The birthday party for our youngest son, Caleb, was in full swing. Close to a dozen kindergartners were there to help him celebrate. In the middle of this barely controlled chaos, Kathy, whose son was among the sugar-fueled horde, turned to Amy and me and said, “I have a question but I don’t want to offend you.” After we assured her that we were hard to offend, she said, “You’re both intelligent people, and Amy, you’re a nurse. How is it that you believe in the virgin birth?”
For Kathy this was a real and well-intended question. How could two educated people—one with a college degree in science—believe that a virgin could have a baby? She was not trying to trap us or drag us into a debate; she was genuinely trying to understand how we could believe something so obviously impossible.
At that moment, Amy and I did two things that seemed to surprise Kathy. First, we affirmed her skepticism. We told her that we too believe that it is scientifically impossible for a virgin to have a baby.
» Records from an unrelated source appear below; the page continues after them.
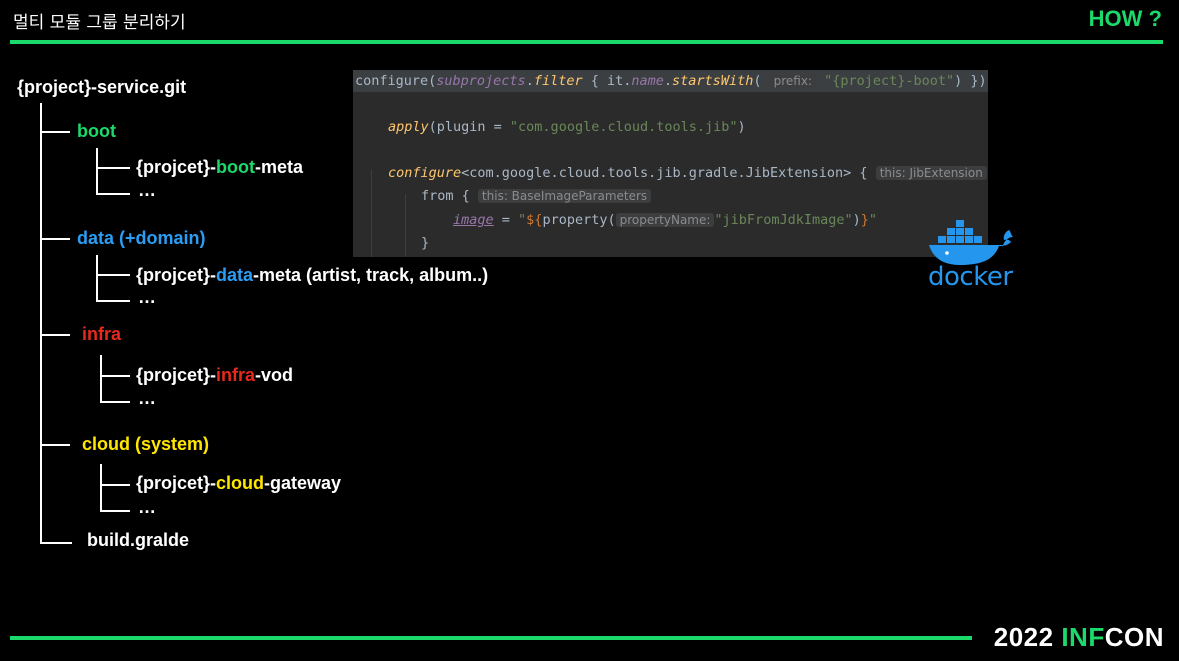  What do you see at coordinates (1125, 18) in the screenshot?
I see `section-label: HOW ?` at bounding box center [1125, 18].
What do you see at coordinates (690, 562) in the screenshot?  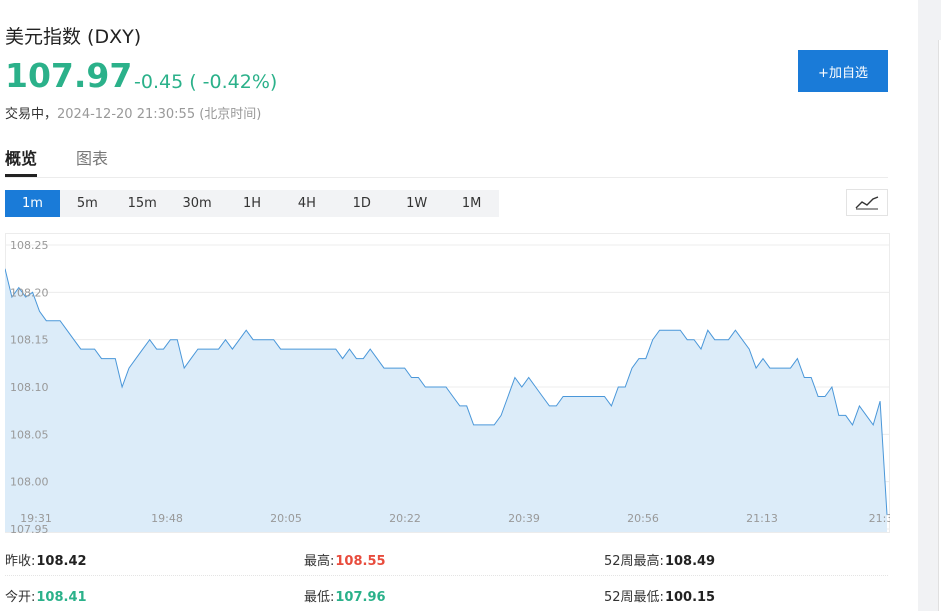 I see `stat-value: 108.49` at bounding box center [690, 562].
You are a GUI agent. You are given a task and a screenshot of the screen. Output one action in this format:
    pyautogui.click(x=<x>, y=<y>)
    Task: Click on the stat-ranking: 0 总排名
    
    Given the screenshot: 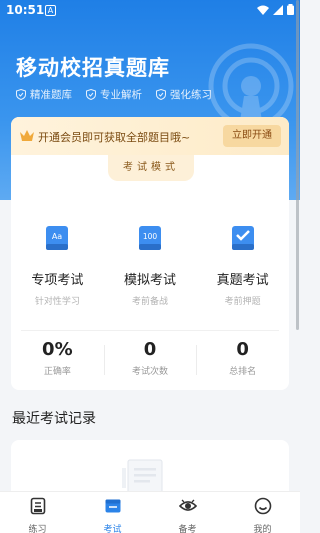 What is the action you would take?
    pyautogui.click(x=242, y=358)
    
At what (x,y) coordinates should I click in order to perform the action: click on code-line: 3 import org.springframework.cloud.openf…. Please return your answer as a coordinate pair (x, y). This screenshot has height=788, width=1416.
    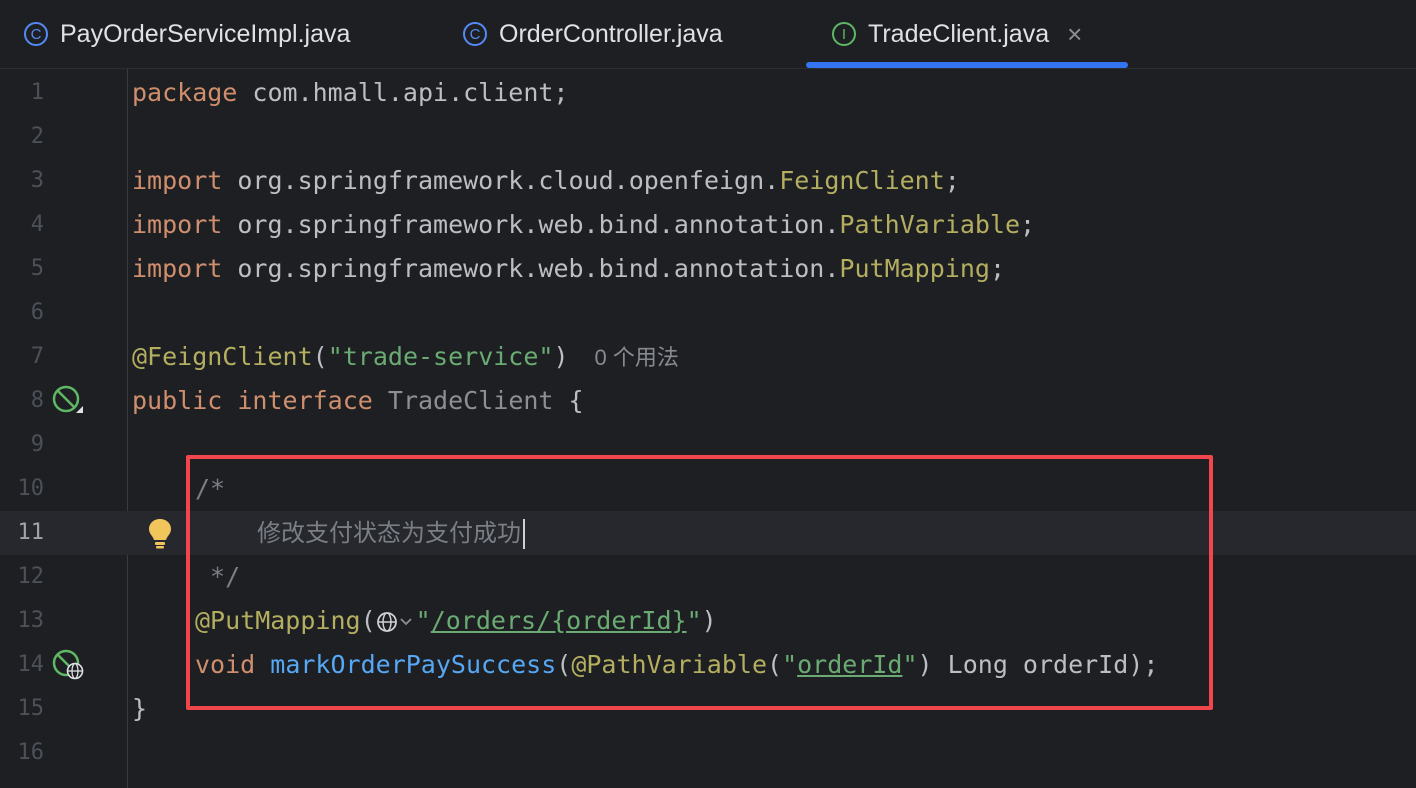
    Looking at the image, I should click on (708, 181).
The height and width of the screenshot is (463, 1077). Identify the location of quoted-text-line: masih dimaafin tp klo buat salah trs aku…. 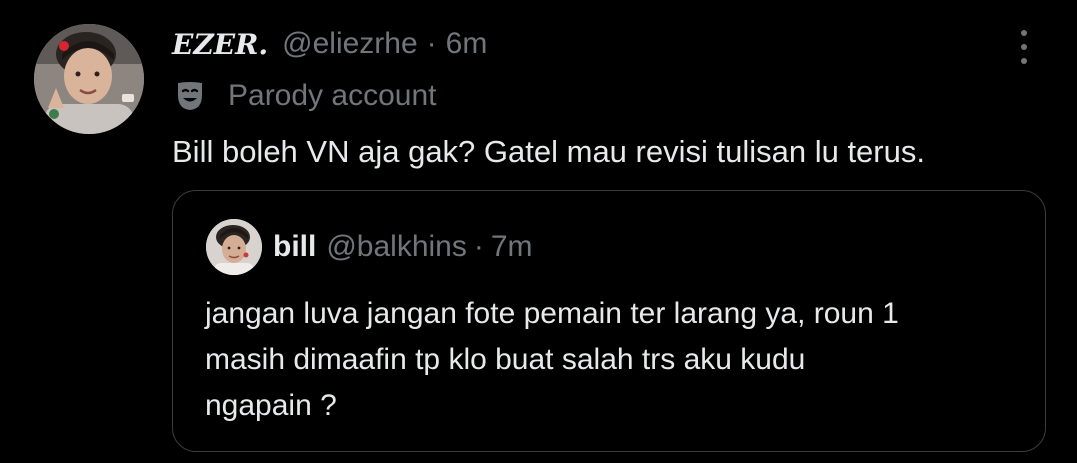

And second, we tried to address the real issue that lurked behind her question: How can you trust the Bible (or a religious system) when science (in this case, reproductive science) contradicts it?
Our answer to this question is not found in the Bible itself but in the God the Bible reveals. We believe in the virgin birth not just because the Bible said it happened, but because we believe that the God of the Bible is able to make it happen—He is not bound by natural law. This may seem intellectually lazy, but it is the crux of the issue. We believe something impossible happened—in this case, the virgin birth—because we believe that God, Himself the creator of the laws of nature, has the prerogative and power to work outside of them.
Interestingly, those who hold a naturalistic view of the world hold some unscientific truth claims of their own. For example, when it comes to the origin of the universe, they believe that something—everything actually—came from nothing. They say that time and chance caused life to emerge from nothingness. Some atheists feel so strongly about the truth of “something from nothing” that they repeatedly insist that the universe is a completely random place. They claim that there cannot be a design because of their deeply held belief that there is no designer. If there is design, there must be a designer. No matter how fine-tuned the universe appears, it is still a random place because there is no designer.11
Why does this matter? Because at some level we all believe and claim to know things that cannot be proven scientifically. Everyone has faith in something. Those who believe the Bible do not disbelieve the laws of nature; they simply believe that miracles—exceptions to those laws—are possible.
The truth is that everyone—those who trust the Bible and those who don’t—believes many things that cannot be tested or proven. Science is simply not capable of answering every question. It cannot explain morality or provide a basis for making moral judgments. It cannot tell us what is beautiful nor can it tell us why justice is to be preferred over injustice. Science does not prove mathematical truths—it assumes them to function. And most intriguingly, science cannot validate the scientific method. Even the statement “science has disproven the Bible” is a claim that cannot be proven scientifically. To believe that it has is to believe something that is not scientifically verifiable.
Has modern science made it impossible to believe the Bible? No. Science simply tells us that there are no natural explanations for the miraculous claims of the Bible. But when we think about it, there are no natural or scientific explanations for love either, yet no one would say that science has disproven love. It’s just not something science can do.
11 Alvin Plantinga, “The Dawkins Confusion: Naturalism ‘Ad Absurdum’: A Review of Richard Dawkins’s The God Delusion,” in God Is Great, God Is Good: Why Belief in God Is Reasonable and Responsible, ed. William Lane Craig and Chad Meister (Downers Grove: IVP, 2009), 247-58.